2022 Festival of Faiths
“Sacred Stories: Contemplation and Connection”

The 2022 Festival of Faiths, Sacred Stories: Contemplation and Connection, celebrated the power of narratives to inspire purpose, instill a sense of belonging and define our lives. The festival investigated old and new stories through the lens of faith and explore how our identities are shaped by associations with religion, culture, politics, heritage and more. Sessions engaged participants in the sacred work of sharing stories to illuminate both our complexity and our interdependence.


Tara Anderson is a writer, podcast producer and storyteller from Louisville, Kentucky. She’s made too many podcasts to count, and she’s been the producer of the Louisville edition of The Moth StorySLAM since 2011. She’s currently the producer of A Skeptic’s Path to Enlightenment, a podcast about Buddhism and science, and she’s part of the team at Ten Percent Happier, which makes a podcast and an app focused on meditation and compassion. She has degrees in journalism and music performance from the University of Kentucky, a master’s in communications from Fordham University, and an MFA in creative writing from Spalding University.

Dr. Lewis Brogdon serves as associate professor of Preaching and Black Church Studies and director of the Institute for Black Church Studies at the Baptist Seminary of Kentucky. He has served in numerous positions in undergraduate and graduate institutions like Simmons College of Kentucky, Claflin University, Bluefield College and Louisville Seminary. Brogdon is the author of books such as A Companion to Philemon; The Spirituality of Black Preaching; Hope on the Brink and No Longer a Slave but a Brother. Brogdon delivers lectures on Martin Luther King Jr., the debate about reparations, and recent protests about the death of George Floyd. He has developed academic courses on the study of Martin Luther King Jr. for educational institutions in Virginia and Kentucky.

Richard Davidson is founder and director of the Center for Healthy Minds at the University of Wisconsin-Madison. He is best known for his groundbreaking work studying emotion and the brain. He received his Ph.D. from Harvard University in psychology, psychopathology and psychophysiology with a minor focus in behavioral neurology and neuroanatomy; and a B.S. in psychology from New York University. A friend and colleague of His Holiness the Dalai Lama, he is a highly sought-after expert and speaker, leading conversations on well-being in international stages such as the World Economic Forum, where he serves on the Global Council on Mental Health. In 2006, Time magazine included him as one of the 100 Most Influential People in the World. His research is broadly focused on the neural bases of emotion and emotional style and methods to promote human flourishing including meditation and related contemplative practices.   

Hannah Drake is a blogger, activist, public speaker, poet and author. She writes commentary on politics, feminism and race.
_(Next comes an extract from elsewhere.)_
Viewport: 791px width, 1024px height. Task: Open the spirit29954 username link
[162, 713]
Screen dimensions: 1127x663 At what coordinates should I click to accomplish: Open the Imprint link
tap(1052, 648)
The Muhammad Ali Center named her a Daughter of Greatness, which features prominent women engaged in social philanthropy and activism. Hannah was selected as a “Best of the Best” in Louisville for her poem Spaces and recently was honored as a Kentucky Colonel, the highest honor bestowed by the Kentucky Governor recognizing an individual’s accomplishments and service. Hannah’s message is thought-provoking and at times challenging, but she believes change takes place in the uncomfortable spaces. “My sole purpose in writing and speaking is not that I entertain you. I am trying to shake a nation.” 

The Most Rev. Shelton J. Fabre became the fifth archbishop of the Archdiocese of Louisville in 2022, becoming the city’s first Black archbishop and only the second in the U.S. Fabre attended St. Joseph Seminary College in his native Louisiana, graduating with a bachelor’s in history. After obtaining a master’s in religious studies at a Catholic research university in Belgium, Fabre was ordained a priest. He served as pastor at numerous churches and as chaplain at Louisiana State Penitentiary. As Auxiliary Bishop of New Orleans, he helped rebuild the archdiocese in the aftermath of Hurricane Katrina. He’s chair of the U.S. Conference of Catholic Bishops’ Ad Hoc Committee Against Racism and serves on the board of Catholic Relief Services.
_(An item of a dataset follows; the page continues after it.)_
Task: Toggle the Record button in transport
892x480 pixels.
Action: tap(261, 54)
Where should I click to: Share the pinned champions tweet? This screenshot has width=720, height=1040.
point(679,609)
Rev. Matthew Fox, PhD, author, theologian and activist priest, has been calling people of spirit and conscience into the Creation Spirituality lineage for over 50 years. His 39 books, lectures, retreats and innovative education models have ignited a movement to awaken people to honor and defend the earth and work for justice. Seeking to establish a new pedagogy for learning spirituality that was grounded in an effort to reawaken the West to its own mystical traditions, as well as interacting with contemporary scientists who are also mystics, Fox founded the University of Creation Spirituality. Fox is recipient of the Abbey Courage of Conscience Peace Award, the Ghandi King Ikeda Award and the Tikkun National Ethics Award, among others. His most recent book is Matthew Fox: Essential Writings on Creation Spirituality. 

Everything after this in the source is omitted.